As indicated, the account of these experiences and events comes to the reader via the device of a selective narrator-reporter of the evenings proceedings - who stitches the quilt, ever so finely, especially in the first half ;later, fortunately, the narrative becomes frequently continuous for great long stretches - a narrator who happens to talk... just like an extremely well written book!
In the “Old Road” section in Chapter VII the ex-author, nameless, it turns out, somewhat but not too surprisingly, is the friend of several major protagonists of other major Handke epics, of Filip Kobal of THE REPETITION & of Gregor Keuschnig of MY YEAR IN THE NO-MAN'S-BAY [just as surprisingly, Handke has not added the bankieress of his one other epic, of CROSSING THE SIERRA GREDOS or the Don Juan of DON JUAN AS TOLD BY HIMSELF, the latter of which two could have added quite a bit to the ex-author’s peroration about the danger for an author for living with a member of the opposite sex, or same sex partnership is included I imagine].
As compared to Handke’s other three major epics MORAVIAN NIGHT it turns out is - as may have been noticed! - anything but a straight-forward narrative, and though it contains, for my money, half a dozen of the finest stretches of his writing it contains - as well as the two remarkable stand-alone sections of the Noise Symposium and the Jew’s Harp Festival - it is yet chuck-a-block with unorganic matter, left overs of all kinds, and lacks any of the organic unity of an ordinary novel or saga and so I have concluded is actually an attempt by Peter Handke to stuff all kinds of wonderful left-overs that have not found room else-where into a bower birds nest.

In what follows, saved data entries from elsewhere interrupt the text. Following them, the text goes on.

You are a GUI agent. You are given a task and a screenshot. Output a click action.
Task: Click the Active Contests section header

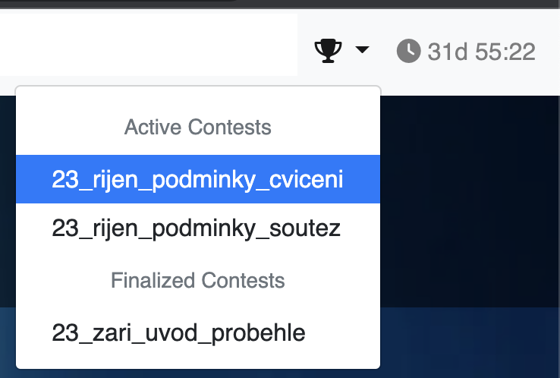pos(197,127)
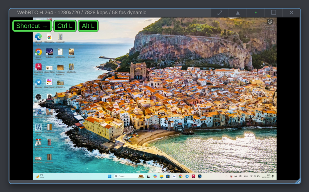
Task: Open File Explorer in the taskbar
Action: pos(161,176)
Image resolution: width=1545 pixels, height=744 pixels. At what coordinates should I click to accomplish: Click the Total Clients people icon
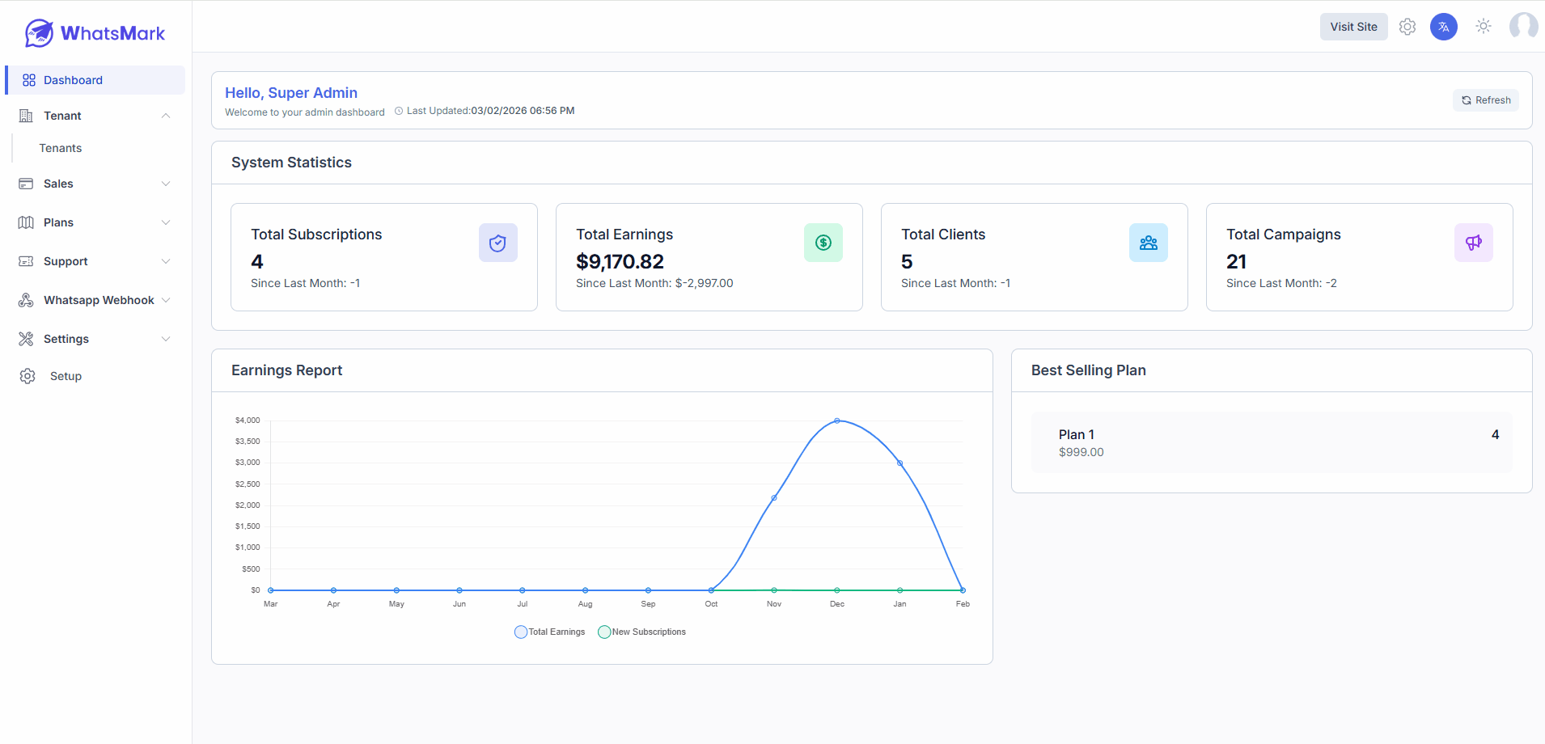click(x=1148, y=243)
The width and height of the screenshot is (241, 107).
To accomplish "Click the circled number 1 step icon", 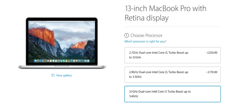I will pos(126,36).

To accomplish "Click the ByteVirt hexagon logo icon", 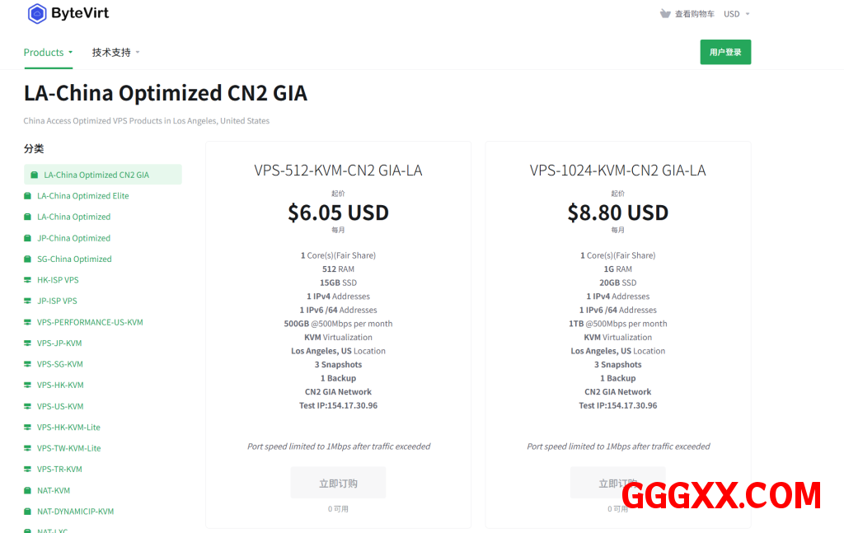I will coord(37,13).
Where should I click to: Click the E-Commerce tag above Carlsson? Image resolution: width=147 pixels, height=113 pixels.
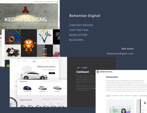tap(85, 68)
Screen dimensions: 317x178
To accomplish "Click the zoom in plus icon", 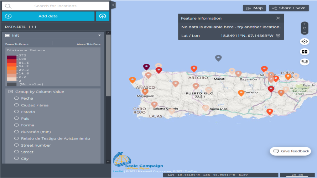I will 305,24.
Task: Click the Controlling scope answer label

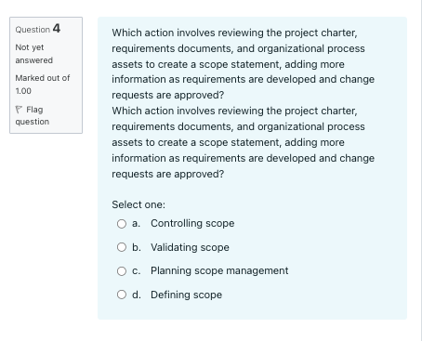Action: [x=192, y=223]
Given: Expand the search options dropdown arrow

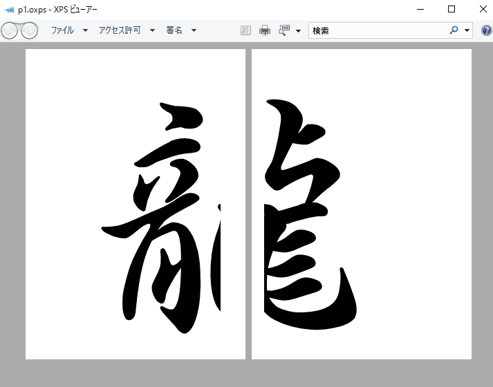Looking at the screenshot, I should click(467, 30).
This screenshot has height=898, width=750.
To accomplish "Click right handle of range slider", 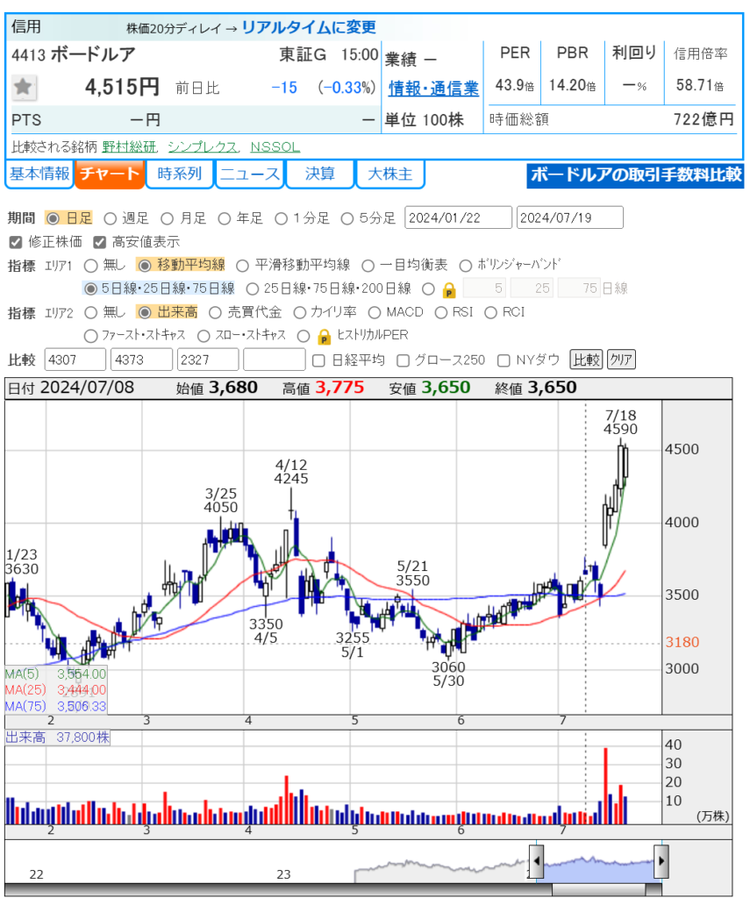I will click(x=661, y=857).
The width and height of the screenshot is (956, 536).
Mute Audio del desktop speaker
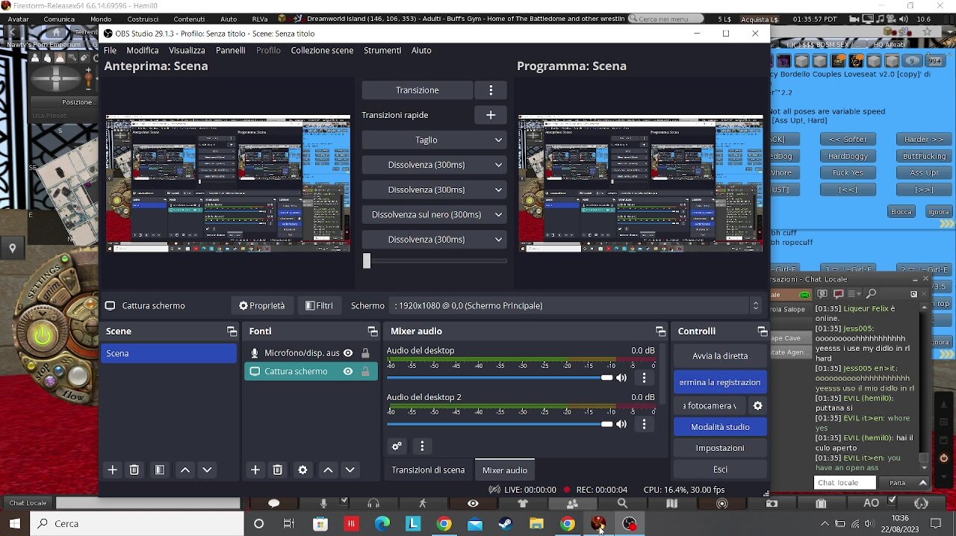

There exists in the book one major protestation of my claim to disunity, it comes to us via one of the Kings of the Orient, who scatters a lot of frankincense which seems to have succeeded in befuddling the hagiographers but which I regard as yet a further admirable maneuver on the part of the great artificer Peter Handke to sell a large hunk of disparate material, as a yet one further Handke trick to divert the reading of the book as just a big box full of left-overs and make the reader hunt for a non-existence unity; Melchior who ought to have been named Caspar for the clown he is!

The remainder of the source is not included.